Stored data →
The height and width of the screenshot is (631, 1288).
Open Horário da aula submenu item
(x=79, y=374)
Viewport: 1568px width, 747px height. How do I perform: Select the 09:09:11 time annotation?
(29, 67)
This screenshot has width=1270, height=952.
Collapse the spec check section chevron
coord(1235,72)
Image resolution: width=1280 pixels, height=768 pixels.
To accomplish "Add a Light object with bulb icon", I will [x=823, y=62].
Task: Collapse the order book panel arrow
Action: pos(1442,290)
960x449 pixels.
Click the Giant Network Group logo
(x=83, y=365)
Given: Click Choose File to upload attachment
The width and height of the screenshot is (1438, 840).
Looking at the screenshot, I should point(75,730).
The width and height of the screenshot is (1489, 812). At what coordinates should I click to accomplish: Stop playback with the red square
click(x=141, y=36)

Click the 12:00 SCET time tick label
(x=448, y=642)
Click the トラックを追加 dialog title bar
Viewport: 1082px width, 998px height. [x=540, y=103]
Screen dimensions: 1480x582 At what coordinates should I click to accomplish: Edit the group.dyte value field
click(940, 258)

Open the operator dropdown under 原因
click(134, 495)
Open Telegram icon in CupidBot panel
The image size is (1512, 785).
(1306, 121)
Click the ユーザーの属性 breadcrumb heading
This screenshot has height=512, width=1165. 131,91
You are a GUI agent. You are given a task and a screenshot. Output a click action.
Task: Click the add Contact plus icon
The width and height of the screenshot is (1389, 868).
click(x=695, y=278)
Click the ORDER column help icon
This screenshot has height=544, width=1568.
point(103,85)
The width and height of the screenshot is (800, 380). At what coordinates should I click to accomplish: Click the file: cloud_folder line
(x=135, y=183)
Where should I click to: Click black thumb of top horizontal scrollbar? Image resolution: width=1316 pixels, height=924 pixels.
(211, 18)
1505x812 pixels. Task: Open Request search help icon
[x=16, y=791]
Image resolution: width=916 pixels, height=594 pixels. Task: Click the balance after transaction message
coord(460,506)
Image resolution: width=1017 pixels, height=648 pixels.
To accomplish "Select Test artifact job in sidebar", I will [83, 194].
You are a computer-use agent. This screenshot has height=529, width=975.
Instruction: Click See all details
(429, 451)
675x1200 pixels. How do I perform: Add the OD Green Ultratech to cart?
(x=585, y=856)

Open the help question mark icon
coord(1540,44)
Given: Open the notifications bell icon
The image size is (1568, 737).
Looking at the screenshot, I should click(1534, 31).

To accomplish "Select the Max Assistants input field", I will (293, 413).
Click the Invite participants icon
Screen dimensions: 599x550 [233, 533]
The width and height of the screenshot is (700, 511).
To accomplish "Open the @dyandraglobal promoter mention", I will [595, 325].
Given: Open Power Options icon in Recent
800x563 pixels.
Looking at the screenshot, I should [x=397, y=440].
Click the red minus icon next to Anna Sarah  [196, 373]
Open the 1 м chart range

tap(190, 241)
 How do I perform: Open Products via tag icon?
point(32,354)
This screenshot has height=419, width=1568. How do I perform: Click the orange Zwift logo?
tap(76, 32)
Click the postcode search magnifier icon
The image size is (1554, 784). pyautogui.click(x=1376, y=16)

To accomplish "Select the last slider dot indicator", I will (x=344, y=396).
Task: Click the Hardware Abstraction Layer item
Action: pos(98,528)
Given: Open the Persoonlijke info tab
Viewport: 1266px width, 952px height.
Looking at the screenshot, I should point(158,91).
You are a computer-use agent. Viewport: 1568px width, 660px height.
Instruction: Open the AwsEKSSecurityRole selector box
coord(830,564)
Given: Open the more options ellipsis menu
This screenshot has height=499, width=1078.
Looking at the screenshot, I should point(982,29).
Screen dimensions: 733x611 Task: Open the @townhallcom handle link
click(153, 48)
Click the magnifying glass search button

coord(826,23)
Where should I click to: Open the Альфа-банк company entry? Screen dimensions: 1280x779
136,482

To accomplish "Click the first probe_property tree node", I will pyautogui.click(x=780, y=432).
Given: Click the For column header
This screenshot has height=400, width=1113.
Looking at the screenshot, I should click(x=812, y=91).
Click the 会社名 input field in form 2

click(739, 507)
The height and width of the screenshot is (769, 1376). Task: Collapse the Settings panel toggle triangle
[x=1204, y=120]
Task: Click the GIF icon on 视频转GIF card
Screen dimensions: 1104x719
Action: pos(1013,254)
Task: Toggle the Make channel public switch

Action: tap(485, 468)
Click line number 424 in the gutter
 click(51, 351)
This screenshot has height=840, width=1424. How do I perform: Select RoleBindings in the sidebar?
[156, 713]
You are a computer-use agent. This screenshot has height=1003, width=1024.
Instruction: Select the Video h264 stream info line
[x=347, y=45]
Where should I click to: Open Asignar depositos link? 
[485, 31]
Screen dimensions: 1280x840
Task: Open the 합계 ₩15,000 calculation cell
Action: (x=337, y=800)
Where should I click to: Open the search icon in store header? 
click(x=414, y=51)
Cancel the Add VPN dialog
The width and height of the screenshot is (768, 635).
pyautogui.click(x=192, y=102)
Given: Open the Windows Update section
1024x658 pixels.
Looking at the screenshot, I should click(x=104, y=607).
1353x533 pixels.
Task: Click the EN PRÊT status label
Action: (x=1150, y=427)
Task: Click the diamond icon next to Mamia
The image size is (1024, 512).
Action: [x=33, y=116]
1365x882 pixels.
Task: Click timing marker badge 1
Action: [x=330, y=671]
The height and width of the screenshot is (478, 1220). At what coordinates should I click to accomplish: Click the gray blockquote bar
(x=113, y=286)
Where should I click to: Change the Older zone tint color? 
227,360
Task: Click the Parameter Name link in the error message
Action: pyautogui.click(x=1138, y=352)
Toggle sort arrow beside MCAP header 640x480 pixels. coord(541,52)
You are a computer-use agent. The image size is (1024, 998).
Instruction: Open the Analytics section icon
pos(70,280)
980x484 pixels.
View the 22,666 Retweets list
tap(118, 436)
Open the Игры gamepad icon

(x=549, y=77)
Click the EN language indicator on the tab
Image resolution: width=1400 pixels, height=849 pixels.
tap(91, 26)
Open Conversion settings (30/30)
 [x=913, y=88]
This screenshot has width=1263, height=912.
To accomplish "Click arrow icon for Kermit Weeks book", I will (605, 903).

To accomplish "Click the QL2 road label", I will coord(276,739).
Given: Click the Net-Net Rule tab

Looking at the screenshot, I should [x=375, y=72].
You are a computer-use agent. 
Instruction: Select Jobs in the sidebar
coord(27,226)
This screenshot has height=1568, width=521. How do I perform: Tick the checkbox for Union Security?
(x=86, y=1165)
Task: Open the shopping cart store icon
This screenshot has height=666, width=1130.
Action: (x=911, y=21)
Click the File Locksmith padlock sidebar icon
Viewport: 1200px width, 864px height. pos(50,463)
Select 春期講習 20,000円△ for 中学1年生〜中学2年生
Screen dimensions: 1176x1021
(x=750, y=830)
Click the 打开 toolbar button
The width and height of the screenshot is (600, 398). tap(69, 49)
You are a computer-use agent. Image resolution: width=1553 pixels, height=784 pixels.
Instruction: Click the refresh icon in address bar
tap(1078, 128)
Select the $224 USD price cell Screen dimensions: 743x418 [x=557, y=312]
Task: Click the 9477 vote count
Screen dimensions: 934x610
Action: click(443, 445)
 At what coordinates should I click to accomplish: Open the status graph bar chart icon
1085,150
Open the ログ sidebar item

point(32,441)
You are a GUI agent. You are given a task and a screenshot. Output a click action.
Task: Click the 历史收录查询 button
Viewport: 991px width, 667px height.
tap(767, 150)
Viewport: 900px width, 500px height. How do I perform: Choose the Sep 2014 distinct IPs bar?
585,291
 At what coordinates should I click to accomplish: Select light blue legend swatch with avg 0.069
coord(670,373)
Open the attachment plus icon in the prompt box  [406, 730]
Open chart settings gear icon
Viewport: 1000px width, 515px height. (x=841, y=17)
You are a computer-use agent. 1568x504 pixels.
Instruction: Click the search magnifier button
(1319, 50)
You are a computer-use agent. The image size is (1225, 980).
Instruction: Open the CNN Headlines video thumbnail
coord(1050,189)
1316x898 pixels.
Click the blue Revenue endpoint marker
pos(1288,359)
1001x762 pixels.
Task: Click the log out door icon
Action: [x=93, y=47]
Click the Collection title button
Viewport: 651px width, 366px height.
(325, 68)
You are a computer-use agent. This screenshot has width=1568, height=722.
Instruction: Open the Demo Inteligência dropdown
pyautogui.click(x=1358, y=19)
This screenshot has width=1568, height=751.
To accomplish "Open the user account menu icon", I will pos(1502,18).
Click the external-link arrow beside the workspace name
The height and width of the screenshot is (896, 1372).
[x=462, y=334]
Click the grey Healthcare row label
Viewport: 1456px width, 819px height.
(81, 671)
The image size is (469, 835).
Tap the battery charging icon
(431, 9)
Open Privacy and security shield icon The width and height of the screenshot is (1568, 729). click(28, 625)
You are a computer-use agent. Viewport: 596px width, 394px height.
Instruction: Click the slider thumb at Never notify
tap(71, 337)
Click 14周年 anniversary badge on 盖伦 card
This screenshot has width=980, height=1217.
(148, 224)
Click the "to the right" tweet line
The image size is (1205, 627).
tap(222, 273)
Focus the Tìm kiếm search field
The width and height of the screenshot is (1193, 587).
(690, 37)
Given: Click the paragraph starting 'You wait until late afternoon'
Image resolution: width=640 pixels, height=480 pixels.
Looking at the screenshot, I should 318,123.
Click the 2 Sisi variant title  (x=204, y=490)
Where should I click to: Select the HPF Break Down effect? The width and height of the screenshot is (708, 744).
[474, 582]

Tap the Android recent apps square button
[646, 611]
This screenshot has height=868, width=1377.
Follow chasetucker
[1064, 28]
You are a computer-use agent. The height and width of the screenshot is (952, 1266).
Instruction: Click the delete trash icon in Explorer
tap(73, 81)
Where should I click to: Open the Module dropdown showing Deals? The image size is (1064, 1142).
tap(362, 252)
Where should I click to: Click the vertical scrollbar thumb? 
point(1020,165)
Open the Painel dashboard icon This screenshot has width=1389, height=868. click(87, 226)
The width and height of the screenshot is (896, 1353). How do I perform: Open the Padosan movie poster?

Problem statement → Give back the part of the listing from its start through the line containing "(x=83, y=365)", renaming "chevron" to "caret" and leaving everything else unchanged.

Answer to this exercise →
The height and width of the screenshot is (631, 1288).
Open Horário da aula submenu item
(x=79, y=374)
Viewport: 1568px width, 747px height. How do I perform: Select the 09:09:11 time annotation?
(29, 67)
This screenshot has width=1270, height=952.
Collapse the spec check section caret
coord(1235,72)
Image resolution: width=1280 pixels, height=768 pixels.
To accomplish "Add a Light object with bulb icon", I will [x=823, y=62].
Task: Collapse the order book panel arrow
Action: pos(1442,290)
960x449 pixels.
Click the Giant Network Group logo
(x=83, y=365)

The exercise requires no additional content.